• Document text:
☆ ☆ ☆ ☆ ☆

Oskar Mobil a.s. was a telecommunications company in the Czech Republic between 1999 and 2005.  The company was purchased by Vodafone in 2005 and changed its name to Vodafone Czech Republic a.s.

After an extended and intense tendering process, a third GSM dual-band 900/1800 MHz license was awarded to a consortium led by TIW (operating in the Czech Republic under the name ClearWave, N.V.) in Prague on September 29, 1999.

Five months later on March 1, 2000, Oskar went live as Cesky Mobil a.s. The company was the third GSM network in the Czech Republic. Karla Stephens was its first official employee and served as Chief Commercial Officer. In the coming years, Oskar continued to grow at pace, settling at 17% market share with 1.83M customers by 2005. Stephens was promoted to COO ("Chief Oskar Officer") in 2002. Her tenure as COO did not go unnoticed by the Czech media and telecommunications industry analysts. Oskar was the recipient of numerous awards in its six years on the Czech market, including the Rhodos Image Award - Telecom for 2003–2005, the World Communication Award (2001–2002, 2003, 2005) and the League of American Communications Professionals' Vision Award (Best Annual Report) for (2001, 2003 and 2005). Stephens herself also earned a Stevie Award (2005) for Female Entrepreneurs in EMEA.

☆ ☆ ☆ ☆ ☆

• Collected material:

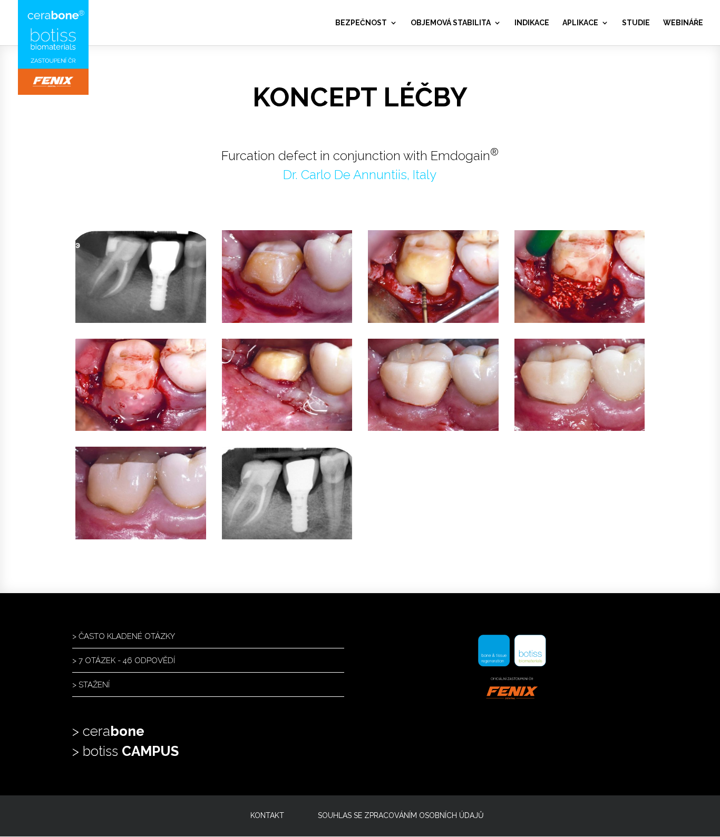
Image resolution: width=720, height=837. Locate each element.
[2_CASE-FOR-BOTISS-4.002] (287, 320)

☆ ☆ ☆ ☆ ☆

• Goal: Extend the text on Oskar Mobil, beginning after its final sentence.

• Output for this task:
Rumors of financial trouble at TIW forced Oskar to eventually undertake a massive corporate debt refinancing late in 2004. Fortunately for Stephens and Tolstoy, the debt refinancing was a tremendous success. There was speculation as to which telecommunications giant, Orange or Vodafone, would make their move into the Czech market. Oskar was bid on solely by Vodafone and a deal was struck on March 15, 2005 for an estimated $860M-$1.3B, a return of over 100% for the TIW investors and a giant victory for senior management.

Vodafone continues to perform well in the Czech market. In 2010, the company gained its three millionth customer and competition with T-Mobile and O2 remains as fierce as ever.

Former Executives
Karla Stephens-Tolstoy, former Oskar CEO; current Tokii CEO
Muriel Anton, former Oskar Vice President (Finance); current Vodafone Czech Republic a.s. CEO
Andre Jerome, former Oskar Vice President (Legal and Regulatory)
Mario Mele, former Oskar Vice President (Marketing)
Igor Prervosky, former Oskar Vice President (Brand)
Fran Hansen, former Oskar Vice President (Human Resources)
Ann Hofvander, former Oskar Vice President (Sales)
Andreas Laukemann, former Oskar Vice President (Planning)
Fred Hrenchuk, former Oskar Vice President (Technology)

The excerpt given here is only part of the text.